Write the data below out again, with each line matching the original.

Stored records:
* * *
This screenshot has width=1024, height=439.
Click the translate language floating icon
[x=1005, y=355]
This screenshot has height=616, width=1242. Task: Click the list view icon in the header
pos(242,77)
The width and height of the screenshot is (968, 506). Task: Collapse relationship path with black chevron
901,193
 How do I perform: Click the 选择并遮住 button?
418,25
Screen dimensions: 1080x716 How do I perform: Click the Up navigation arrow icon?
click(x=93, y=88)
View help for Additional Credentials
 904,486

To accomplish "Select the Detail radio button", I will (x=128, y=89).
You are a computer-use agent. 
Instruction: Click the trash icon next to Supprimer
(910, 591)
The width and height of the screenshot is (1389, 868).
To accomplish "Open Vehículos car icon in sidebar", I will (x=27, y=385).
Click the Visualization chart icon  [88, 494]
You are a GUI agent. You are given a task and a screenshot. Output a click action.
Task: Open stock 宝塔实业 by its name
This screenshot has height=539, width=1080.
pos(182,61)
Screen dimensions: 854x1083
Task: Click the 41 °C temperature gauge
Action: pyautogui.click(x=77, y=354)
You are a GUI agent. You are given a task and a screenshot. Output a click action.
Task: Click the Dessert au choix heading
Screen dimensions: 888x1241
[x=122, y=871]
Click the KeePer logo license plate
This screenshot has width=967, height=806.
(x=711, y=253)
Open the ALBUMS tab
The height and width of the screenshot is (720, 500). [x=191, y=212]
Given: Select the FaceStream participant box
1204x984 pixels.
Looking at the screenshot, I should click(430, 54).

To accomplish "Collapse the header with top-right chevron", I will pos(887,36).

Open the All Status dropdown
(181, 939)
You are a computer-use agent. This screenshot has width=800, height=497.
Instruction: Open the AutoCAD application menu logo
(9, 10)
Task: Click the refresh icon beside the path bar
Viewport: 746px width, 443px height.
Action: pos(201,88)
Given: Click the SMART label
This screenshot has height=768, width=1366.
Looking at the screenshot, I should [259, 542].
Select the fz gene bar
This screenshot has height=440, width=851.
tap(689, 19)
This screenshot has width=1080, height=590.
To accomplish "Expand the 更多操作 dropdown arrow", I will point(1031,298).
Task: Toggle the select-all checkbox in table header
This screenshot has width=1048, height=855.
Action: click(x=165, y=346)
* * *
Result for this exercise:
This screenshot has width=1024, height=439.
Click the translate language floating icon
[x=1005, y=355]
This screenshot has height=616, width=1242. Task: Click the list view icon in the header
pos(242,77)
The width and height of the screenshot is (968, 506). Task: Collapse relationship path with black chevron
901,193
 How do I perform: Click the 选择并遮住 button?
418,25
Screen dimensions: 1080x716 How do I perform: Click the Up navigation arrow icon?
click(x=93, y=88)
View help for Additional Credentials
 904,486

To accomplish "Select the Detail radio button", I will (x=128, y=89).
You are a computer-use agent. 
Instruction: Click the trash icon next to Supprimer
(910, 591)
The width and height of the screenshot is (1389, 868).
To accomplish "Open Vehículos car icon in sidebar", I will (x=27, y=385).
Click the Visualization chart icon  [88, 494]
You are a GUI agent. You are given a task and a screenshot. Output a click action.
Task: Open stock 宝塔实业 by its name
This screenshot has height=539, width=1080.
pos(182,61)
Screen dimensions: 854x1083
Task: Click the 41 °C temperature gauge
Action: pyautogui.click(x=77, y=354)
You are a GUI agent. You are given a task and a screenshot. Output a click action.
Task: Click the Dessert au choix heading
Screen dimensions: 888x1241
[x=122, y=871]
Click the KeePer logo license plate
This screenshot has width=967, height=806.
(x=711, y=253)
Open the ALBUMS tab
The height and width of the screenshot is (720, 500). [x=191, y=212]
Given: Select the FaceStream participant box
1204x984 pixels.
Looking at the screenshot, I should click(430, 54).

To accomplish "Collapse the header with top-right chevron", I will pos(887,36).

Open the All Status dropdown
(181, 939)
You are a computer-use agent. This screenshot has width=800, height=497.
Instruction: Open the AutoCAD application menu logo
(9, 10)
Task: Click the refresh icon beside the path bar
Viewport: 746px width, 443px height.
Action: pos(201,88)
Given: Click the SMART label
This screenshot has height=768, width=1366.
Looking at the screenshot, I should [259, 542].
Select the fz gene bar
This screenshot has height=440, width=851.
tap(689, 19)
This screenshot has width=1080, height=590.
To accomplish "Expand the 更多操作 dropdown arrow", I will point(1031,298).
Task: Toggle the select-all checkbox in table header
This screenshot has width=1048, height=855.
Action: click(x=165, y=346)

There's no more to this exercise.